Another phase III COMPARZ trial showed that PBRM1 mutant tumor treated with Sunitinib in advance or mRCC cases significantly improved overall survival (OS) and PFS compared with PBRM1 non mutant group. These findings were supported by phase II IMmotion 150 trial where sunitinib treated group showed improved PFS but not atezolizumab single or combination with bevacizumab patients. It concluded that PBRM1 mutations can be used as a predictive biomarker for vascular endothelial growth factor (VEGF) targeted therapy for mRCC.
Tyrosine kinase inhibitors (TKIs) targeting VEGF receptor and mTOR inhibitors (temsirolimus and everolimus) target rapamycin (mTOR) pathways have been used for the treatment of ccRCC. TKIs like sorafenib, sunitinib, pazopanib, axitinib, lenvatinib and cabozantinib are approved as the first-line and second-line treatment of mRCC in the US and the EU. All TKIs are approved for the use as single agents. However, the combination of lenvatinib with everolimus and the anti-VEGF monoclonal antibody bevacizumab with interferon-α is also approved for treatment. The mTOR inhibitors everolimus and temsirolimus are approved as single agents in the second-line and in the first-line in patients with with mRCC. Other targeted novel agents is Belzutifan that selectively inhibit HIF2α to provide clinically effective treatments of RCC.

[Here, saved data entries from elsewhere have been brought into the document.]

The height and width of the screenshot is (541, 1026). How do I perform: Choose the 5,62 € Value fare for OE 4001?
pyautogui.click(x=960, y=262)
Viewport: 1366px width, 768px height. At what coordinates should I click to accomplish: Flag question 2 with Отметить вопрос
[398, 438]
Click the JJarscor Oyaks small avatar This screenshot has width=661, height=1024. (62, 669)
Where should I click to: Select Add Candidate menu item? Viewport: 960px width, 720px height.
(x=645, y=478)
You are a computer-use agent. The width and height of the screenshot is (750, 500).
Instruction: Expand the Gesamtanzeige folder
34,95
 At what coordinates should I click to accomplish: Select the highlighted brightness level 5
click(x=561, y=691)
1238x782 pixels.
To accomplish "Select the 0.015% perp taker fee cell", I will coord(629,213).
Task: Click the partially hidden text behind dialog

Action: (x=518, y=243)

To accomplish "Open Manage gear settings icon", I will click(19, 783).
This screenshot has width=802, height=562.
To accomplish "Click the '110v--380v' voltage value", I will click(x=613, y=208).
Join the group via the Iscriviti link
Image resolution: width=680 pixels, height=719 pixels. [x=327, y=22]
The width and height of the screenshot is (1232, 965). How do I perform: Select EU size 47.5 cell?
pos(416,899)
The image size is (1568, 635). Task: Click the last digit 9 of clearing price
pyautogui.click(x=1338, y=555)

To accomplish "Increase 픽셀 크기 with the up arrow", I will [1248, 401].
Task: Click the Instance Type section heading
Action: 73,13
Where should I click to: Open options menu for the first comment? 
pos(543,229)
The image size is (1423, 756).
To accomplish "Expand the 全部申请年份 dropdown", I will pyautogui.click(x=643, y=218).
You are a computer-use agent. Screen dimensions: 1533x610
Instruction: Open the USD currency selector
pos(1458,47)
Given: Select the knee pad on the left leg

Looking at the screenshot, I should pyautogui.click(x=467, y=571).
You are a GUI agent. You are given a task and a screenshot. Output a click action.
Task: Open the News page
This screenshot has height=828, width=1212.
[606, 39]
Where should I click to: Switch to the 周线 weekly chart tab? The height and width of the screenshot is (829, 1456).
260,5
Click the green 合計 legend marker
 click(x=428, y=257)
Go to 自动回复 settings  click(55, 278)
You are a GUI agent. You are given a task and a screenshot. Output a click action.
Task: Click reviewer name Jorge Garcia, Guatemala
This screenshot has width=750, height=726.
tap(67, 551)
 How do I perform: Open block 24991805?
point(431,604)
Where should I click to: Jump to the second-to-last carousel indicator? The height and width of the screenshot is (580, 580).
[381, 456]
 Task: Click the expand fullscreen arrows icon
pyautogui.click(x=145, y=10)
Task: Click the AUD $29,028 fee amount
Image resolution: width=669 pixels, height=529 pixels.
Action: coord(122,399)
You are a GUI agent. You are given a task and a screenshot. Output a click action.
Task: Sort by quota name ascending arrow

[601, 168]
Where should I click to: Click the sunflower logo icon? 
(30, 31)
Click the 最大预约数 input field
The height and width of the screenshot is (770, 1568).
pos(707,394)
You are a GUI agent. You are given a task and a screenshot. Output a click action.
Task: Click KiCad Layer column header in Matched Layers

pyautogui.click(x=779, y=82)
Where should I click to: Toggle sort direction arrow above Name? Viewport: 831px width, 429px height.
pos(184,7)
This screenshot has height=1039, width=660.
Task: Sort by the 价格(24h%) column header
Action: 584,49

In the era of precision oncology, novel immune checkpoint inhibitors (ICIs) are developed. Combinations of ICIs with anti-VEGF therapy are effective in advance RCC. ICIs like avelumab and atezolizumab are used to target programmed cell death protein 1 ligand 1 (PDL1) and nivolumab and pembrolizumab are against programmed cell death protein 1 (PD1) to treat kidney cancer. Combination of nivolumab with ipilimumab which is also a targeted drug.